1 pound broccoli with stems, 2 to 3 small heads (450g)
1 bunch green onions, thinly sliced
½ cup loosely packed fresh parsley leaves, coarsely chopped
1 cup golden raisins (150g)
1 cup shelled sunflower seeds (150g)
1 cup mayonnaise, try homemade mayo (170g)
2 tablespoons apple cider vinegar
2 tablespoons Dijon mustard
¼ teaspoon fine sea salt
¼ teaspoon fresh ground black pepper
2 to 3 dashes toasted sesame oil, optional
1Prep the broccoli: Remove the florets from the larger stems and cut them into small, bite-sized pieces. Trim away the woodiest part of the stem (about ½ inch from the bottom) and discard. Using a vegetable peeler, remove the thick outer layer of the stems, then grate or slice the peeled stems into thin matchsticks. Place all the broccoli in a very large bowl (you should have about 6 to 8 cups total).

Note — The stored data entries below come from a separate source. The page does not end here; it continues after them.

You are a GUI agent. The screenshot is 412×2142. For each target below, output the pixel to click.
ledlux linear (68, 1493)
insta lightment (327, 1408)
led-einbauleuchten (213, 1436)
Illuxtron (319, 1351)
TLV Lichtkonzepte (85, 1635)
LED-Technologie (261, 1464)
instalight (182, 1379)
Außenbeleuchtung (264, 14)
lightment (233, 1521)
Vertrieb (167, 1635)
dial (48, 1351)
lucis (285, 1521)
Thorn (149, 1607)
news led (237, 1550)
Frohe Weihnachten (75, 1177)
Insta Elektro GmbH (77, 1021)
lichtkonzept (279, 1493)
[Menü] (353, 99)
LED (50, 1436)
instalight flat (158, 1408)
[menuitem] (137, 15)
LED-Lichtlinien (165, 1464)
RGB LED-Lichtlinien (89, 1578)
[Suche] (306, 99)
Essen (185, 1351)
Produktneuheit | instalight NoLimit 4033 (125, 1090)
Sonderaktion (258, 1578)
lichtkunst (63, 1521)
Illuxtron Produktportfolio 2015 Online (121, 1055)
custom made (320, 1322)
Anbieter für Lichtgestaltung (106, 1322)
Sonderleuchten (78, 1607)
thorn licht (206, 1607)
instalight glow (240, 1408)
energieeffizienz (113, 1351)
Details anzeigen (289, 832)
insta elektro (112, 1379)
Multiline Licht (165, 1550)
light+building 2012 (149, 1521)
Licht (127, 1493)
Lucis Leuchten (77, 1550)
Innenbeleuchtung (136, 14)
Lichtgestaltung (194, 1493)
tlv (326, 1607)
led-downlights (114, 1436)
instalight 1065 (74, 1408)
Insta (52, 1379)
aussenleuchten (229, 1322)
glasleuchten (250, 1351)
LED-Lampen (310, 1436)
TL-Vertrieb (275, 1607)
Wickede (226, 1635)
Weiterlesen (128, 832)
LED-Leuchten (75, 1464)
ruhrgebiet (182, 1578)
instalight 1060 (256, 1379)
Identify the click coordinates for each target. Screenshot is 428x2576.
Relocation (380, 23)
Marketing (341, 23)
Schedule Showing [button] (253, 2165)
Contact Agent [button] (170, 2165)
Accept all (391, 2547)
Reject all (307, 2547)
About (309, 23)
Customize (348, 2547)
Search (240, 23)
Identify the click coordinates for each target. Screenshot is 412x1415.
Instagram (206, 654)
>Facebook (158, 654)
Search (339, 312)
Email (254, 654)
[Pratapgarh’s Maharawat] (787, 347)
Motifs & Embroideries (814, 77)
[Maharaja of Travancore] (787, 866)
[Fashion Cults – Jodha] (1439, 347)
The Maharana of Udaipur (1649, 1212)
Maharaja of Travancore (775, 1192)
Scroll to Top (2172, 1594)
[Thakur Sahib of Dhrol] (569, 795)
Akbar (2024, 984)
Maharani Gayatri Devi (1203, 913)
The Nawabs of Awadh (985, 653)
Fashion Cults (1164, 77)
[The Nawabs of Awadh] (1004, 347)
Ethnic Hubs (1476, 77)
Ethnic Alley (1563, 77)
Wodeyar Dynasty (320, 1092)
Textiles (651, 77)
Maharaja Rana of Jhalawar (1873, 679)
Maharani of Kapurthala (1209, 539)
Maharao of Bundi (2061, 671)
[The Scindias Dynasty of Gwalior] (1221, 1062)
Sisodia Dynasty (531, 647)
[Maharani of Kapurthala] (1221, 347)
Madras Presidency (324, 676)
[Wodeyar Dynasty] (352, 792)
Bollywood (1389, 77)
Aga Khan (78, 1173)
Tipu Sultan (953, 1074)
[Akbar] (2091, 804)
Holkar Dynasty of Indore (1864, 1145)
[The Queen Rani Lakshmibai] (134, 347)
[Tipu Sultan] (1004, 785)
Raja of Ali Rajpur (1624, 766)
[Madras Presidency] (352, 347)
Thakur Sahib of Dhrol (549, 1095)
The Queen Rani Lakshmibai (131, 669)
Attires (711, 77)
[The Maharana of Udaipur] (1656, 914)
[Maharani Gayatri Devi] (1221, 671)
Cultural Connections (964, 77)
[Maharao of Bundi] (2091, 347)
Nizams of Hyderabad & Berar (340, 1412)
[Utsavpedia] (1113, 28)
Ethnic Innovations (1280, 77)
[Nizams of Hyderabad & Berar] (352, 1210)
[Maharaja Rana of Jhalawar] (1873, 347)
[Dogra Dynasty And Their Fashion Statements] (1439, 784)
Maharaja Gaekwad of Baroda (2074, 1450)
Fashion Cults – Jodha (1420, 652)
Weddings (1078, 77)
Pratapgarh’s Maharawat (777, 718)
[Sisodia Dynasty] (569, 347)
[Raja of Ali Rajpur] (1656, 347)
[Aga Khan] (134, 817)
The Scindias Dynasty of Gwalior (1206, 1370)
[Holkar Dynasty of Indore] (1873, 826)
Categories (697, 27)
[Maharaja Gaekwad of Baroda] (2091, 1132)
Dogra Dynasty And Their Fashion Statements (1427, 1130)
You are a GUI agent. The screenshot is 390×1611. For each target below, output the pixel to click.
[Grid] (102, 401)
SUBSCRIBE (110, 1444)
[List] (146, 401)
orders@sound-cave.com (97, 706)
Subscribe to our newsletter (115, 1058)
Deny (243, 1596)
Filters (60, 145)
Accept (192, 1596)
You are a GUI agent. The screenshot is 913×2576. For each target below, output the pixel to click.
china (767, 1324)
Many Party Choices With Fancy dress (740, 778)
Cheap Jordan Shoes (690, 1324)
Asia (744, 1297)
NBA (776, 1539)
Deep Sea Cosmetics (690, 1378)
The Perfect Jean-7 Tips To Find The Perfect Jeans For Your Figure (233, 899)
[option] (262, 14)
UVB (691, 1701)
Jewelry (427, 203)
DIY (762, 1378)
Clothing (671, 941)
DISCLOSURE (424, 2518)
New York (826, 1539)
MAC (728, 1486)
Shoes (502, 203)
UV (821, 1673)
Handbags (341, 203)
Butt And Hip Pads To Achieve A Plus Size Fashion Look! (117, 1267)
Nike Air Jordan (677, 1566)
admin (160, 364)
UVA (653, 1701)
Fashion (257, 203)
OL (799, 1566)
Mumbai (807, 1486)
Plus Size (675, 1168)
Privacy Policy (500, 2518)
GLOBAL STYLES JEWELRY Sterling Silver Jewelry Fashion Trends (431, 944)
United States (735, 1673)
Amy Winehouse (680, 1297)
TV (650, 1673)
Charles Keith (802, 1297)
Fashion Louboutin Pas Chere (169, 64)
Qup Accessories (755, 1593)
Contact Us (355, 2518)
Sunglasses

2Make the coleslaw mix: Add the sliced green onions, parsley, raisins, and sunflower seeds to the bowl with the broccoli. Toss to combine.
3Make the dressing: In a separate bowl, whisk together the mayonnaise, vinegar, mustard, salt, and pepper. Taste and adjust the seasoning or acidity as needed. For extra flavor, add two or three small dashes of toasted sesame oil (see tips).
4To finish: Pour about two-thirds of the dressing over the broccoli mixture and toss well to coat. If the slaw looks a bit dry, add more dressing to taste. Serve right away or refrigerate for about an hour to let the flavors meld.